Jakarta, ERANASIONAL.COM – Dewan Pers mengkritik isi draf Rancangan Undang-Undang (RUU) Penyiaran yang tersebar di masyarakat.

RUU tersebut dinilai bisa memberangus kebebasan pers dan bertentangan dengan Undang-Undang Pers.

Salah satu yang jadi sorotan adalah larangan penayangan jurnalistik investigasi.

Ketua Komisi Pengaduan dan Penegakan Etika Dewan Pers Yadi Hendriana memberikan catatan-catatan terkait draft RUU penyiaran tersebut.

Dirinya turut menyoroti peran Komisi Penyiaran Indonesia (KPI) yang memiliki kewenangan untuk menyelesaikan sengketa pers.

“Pasal 25 ayat 1 huruf q yang menyatakan KPI boleh menyelesaikan sengketa jurnalistik di Bidang Penyiaran. Pasal ini tentu akan bertentangan dengan Undang-Undang Pers Nomor 40 Tahun 1999,” kata Yadi dikutip dari Okezone, Sabtu 11 Mei 2024.

Harusnya kata Yadi, sengketa pers harus diselesaikan oleh dewan pers sesuai Undang-Undang Nomor 40 Tahun 1999.

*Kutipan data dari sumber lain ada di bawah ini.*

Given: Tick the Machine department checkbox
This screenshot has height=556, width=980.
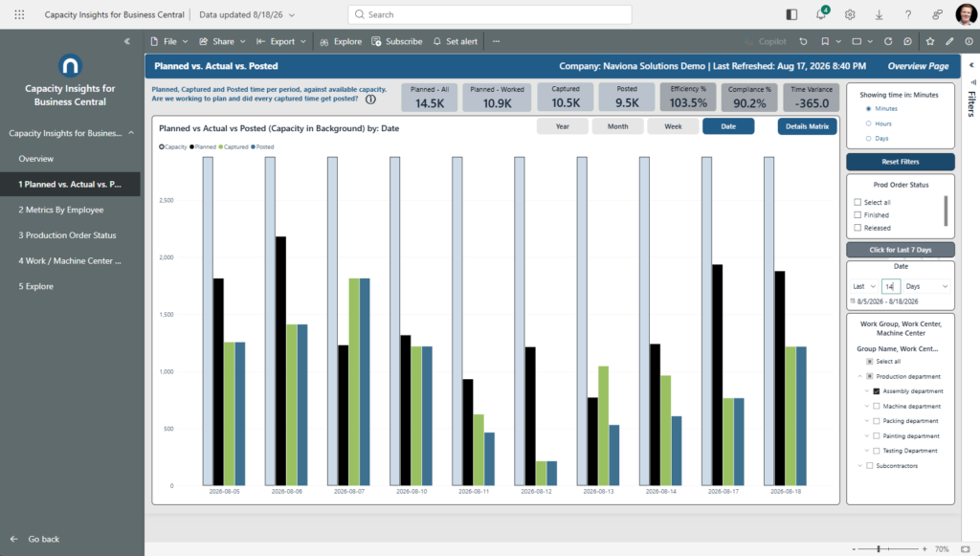Looking at the screenshot, I should tap(877, 406).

“Sengketa pers itu seperti dalam Pasal 15 mengenai fungsi-fungsi Dewan Pers, salah satunya itu adalah memberikan pertimbangan dan mengupayakan penyelesaian pengaduan masyarakat atas kasus-kasus yang berhubungan dengan pemberitaan pers,” kata Yadi.

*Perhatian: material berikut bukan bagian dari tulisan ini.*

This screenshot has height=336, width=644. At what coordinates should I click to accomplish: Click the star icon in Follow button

“Jadi memang Dewan Pers ini satu-satunya lembaga yang diberi kewenangan oleh Undang-Undang untuk menyelesaikan sengketa pers,” sambungnya.

Yadi menilai kewenangan KPI untuk menyelesaikan sengketa pers akan memberangus kebebasan pers.

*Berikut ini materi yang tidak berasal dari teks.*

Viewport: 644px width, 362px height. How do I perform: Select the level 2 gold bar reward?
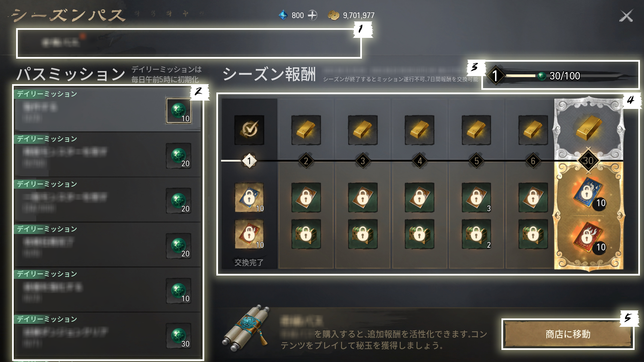(x=306, y=130)
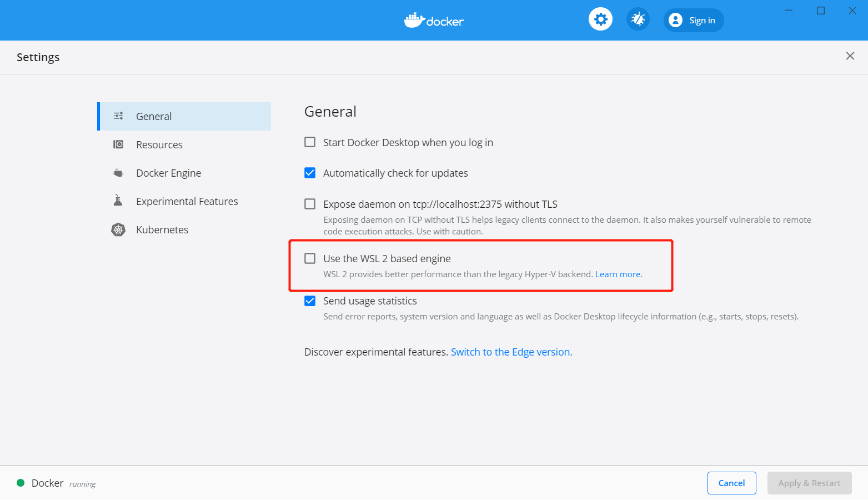Image resolution: width=868 pixels, height=500 pixels.
Task: Open the WSL 2 Learn more link
Action: click(x=618, y=274)
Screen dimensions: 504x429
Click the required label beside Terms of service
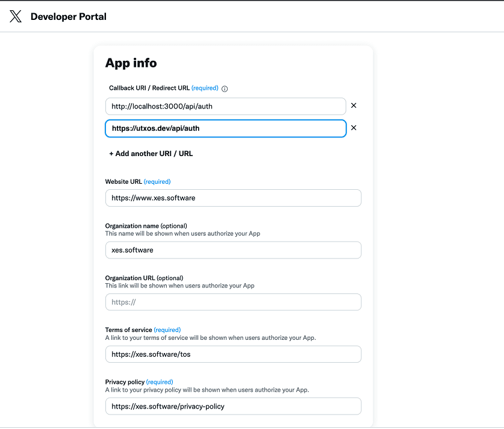167,330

Menurutnya KPI tidak menjadi bagian dari rezim etik, sedangkan Dewan Pers menjadi bagian rezim tersebut.

“Jadi itu jelas akan memberangus pers kalau seandainya ini ada juga,” tegas Yadi.

Yadi juga menyoroti adanya larangan mengenai ekslusif jurnalistik investigasi yang tertulis pada Draft RUU penyiaran.

Menurutnya adanya aturan tersebut berdampak dengan adanya campur tangan pemerintah dan akan ada pembatasan peliputan.

“Ini bahaya, adanya larangan mengenai liputan investigasi seperti dalam rancangan Undang-Undang ini akan menyebabkan ada campur tangan dari regulator pemerintah. Kalau seandainya ada pembatasan peliputan -peliputan jurnalistik termasuk di sini adalah larangan investigasi,” ujarnya.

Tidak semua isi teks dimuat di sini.